De corpo desenvolvido
Por “corpo desenvolvido” nos referimos à promessa do chamado “currículo desenvolvimentista” (NEIRA; NUNES, 2006), cuja obra de Tani et al. (1988) é a maior representante no Brasil. A proposta se ancora nas teorias psicobiológicas, principalmente nas teorias desenvolvimentistas de Jean Piaget e os estudos taxonômicos de David Gallahue, nos quais o desenvolvimento dos sujeitos caracteriza-se por uma sequência fixa de mudanças morfológicas e funcionais. Nessa perspectiva, os diferentes aspectos do desenvolvimento estão intimamente relacionados e seguem níveis hierárquicos rígidos, dependentes das condições genéticas (maturacionais) e sociais (experiências).

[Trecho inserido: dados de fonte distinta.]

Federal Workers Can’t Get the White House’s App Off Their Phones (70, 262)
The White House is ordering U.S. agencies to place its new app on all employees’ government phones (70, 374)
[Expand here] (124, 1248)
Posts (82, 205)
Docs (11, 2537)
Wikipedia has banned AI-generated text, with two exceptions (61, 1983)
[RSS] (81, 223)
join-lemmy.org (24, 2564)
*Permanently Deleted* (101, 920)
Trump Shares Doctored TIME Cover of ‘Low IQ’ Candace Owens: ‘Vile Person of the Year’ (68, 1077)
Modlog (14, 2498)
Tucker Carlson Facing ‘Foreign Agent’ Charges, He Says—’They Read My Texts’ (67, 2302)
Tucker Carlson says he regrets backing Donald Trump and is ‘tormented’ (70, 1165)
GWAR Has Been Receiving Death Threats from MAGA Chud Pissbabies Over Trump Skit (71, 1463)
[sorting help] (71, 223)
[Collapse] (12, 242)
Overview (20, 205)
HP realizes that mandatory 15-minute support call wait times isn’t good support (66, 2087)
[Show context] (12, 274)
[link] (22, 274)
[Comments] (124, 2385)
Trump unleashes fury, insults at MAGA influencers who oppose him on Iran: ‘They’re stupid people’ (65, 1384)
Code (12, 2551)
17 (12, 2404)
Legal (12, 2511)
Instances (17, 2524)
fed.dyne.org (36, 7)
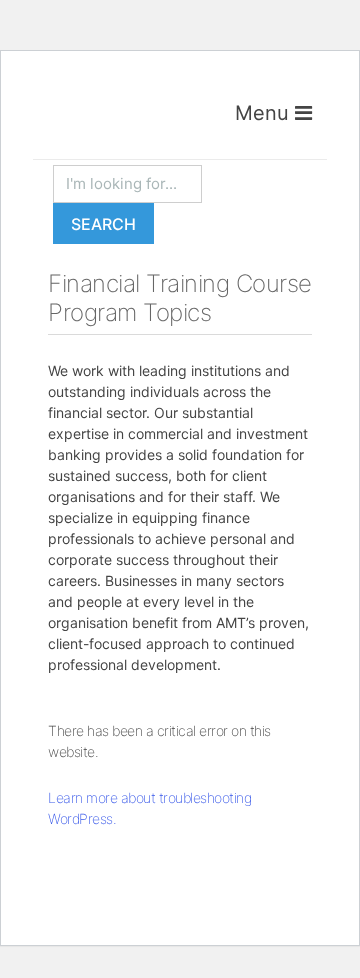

Afirmam os autores que no currículo desenvolvimentista o movimento é o principal meio e fim da Educação Física, ou seja, a aprendizagem do movimento leva à melhoria da capacidade de se mover da criança, melhor controle e aplicação, enquanto a aprendizagem pelo movimento se refere à utilização deste no autoconhecimento e exploração do mundo que a rodeia. Em linhas gerais, a proposta desenvolvimentista estabelece o desenvolvimento motor do educando como objetivo central do componente e tem na aprendizagem de movimentos o seu carro-chefe. Uma vez alcançado o desenvolvimento motor, o cognitivo e o afetivo-social seguirão a reboque.
De acordo com os autores, o processo de desenvolvimento motor é previsível em termos de princípios universais e progressões sequenciais, correlacionados à maturação biológica. A partir desses pressupostos, o currículo de Educação Física deve acompanhar as fases do desenvolvimento, tomando como referência a ordem progressiva das habilidades, das mais simples, denominadas fundamentais, para as mais complexas, chamadas de específicas. A ordem de fixação das habilidades depende mais do fator maturacional, enquanto o grau e a velocidade em que ocorre é fruto das experiências e diferenças individuais (TANI et al., 1988).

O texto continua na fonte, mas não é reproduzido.